#### Texte source:
↓↓↓
Écoutés pourtant, ils ne le sont pas tous. Car la profession a ses stars, mais aussi, et plus nombreux, ses anonymes. Les comparutions immédiates, les audiences devant le juge des libertés et de la détention, devant le juge de l’application des peines, les entretiens dans les parloirs des prisons, les commissions de discipline, les personnes en garde à vue qu’il faut aller chercher au commissariat à toute heure du jour et de la nuit, la semaine, le week-end, les heures d’attente, les déplacements absurdes, tel est leur lot inlassablement recommencé. L’angoisse de ne pas y arriver, l’inquiétude de décevoir, l’impression d’une responsabilité immense et puis, par fatigue souvent, la désinvolture coupable, la révolte intérieure, l’envie de tout envoyer balader. L’impression, parfois, qu’il n’y a rien de plus injuste que la justice.
↑↑↑
#### Lignes extraites:
↓↓↓
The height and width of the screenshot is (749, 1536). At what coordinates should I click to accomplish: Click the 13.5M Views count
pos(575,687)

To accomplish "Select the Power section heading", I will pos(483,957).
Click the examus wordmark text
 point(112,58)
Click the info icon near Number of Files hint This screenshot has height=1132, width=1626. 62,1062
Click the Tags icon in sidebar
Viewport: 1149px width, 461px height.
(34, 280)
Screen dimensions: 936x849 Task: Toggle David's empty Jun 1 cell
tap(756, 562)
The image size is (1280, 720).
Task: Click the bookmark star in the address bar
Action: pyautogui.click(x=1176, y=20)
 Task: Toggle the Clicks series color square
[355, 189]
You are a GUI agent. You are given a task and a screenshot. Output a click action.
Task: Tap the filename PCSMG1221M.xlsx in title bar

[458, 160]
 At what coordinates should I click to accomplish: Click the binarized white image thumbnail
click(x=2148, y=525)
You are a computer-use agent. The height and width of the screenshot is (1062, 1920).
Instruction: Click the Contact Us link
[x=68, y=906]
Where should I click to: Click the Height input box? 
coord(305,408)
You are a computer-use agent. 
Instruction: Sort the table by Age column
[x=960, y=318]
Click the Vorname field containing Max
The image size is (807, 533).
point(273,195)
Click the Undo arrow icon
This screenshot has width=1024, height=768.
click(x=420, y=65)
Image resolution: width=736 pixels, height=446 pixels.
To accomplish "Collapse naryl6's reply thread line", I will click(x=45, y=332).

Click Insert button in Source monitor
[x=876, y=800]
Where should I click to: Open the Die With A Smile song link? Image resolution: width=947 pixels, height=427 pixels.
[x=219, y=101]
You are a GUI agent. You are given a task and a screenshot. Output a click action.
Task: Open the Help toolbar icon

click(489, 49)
↑↑↑
#### Travail demandé:
Recopiez fidèlement la partie du texte source qui commence par « Écoutés pourtant, ils » et se poursuit jusqu'à « que la justice. ».

#### Réponse:
Écoutés pourtant, ils ne le sont pas tous. Car la profession a ses stars, mais aussi, et plus nombreux, ses anonymes. Les comparutions immédiates, les audiences devant le juge des libertés et de la détention, devant le juge de l’application des peines, les entretiens dans les parloirs des prisons, les commissions de discipline, les personnes en garde à vue qu’il faut aller chercher au commissariat à toute heure du jour et de la nuit, la semaine, le week-end, les heures d’attente, les déplacements absurdes, tel est leur lot inlassablement recommencé. L’angoisse de ne pas y arriver, l’inquiétude de décevoir, l’impression d’une responsabilité immense et puis, par fatigue souvent, la désinvolture coupable, la révolte intérieure, l’envie de tout envoyer balader. L’impression, parfois, qu’il n’y a rien de plus injuste que la justice.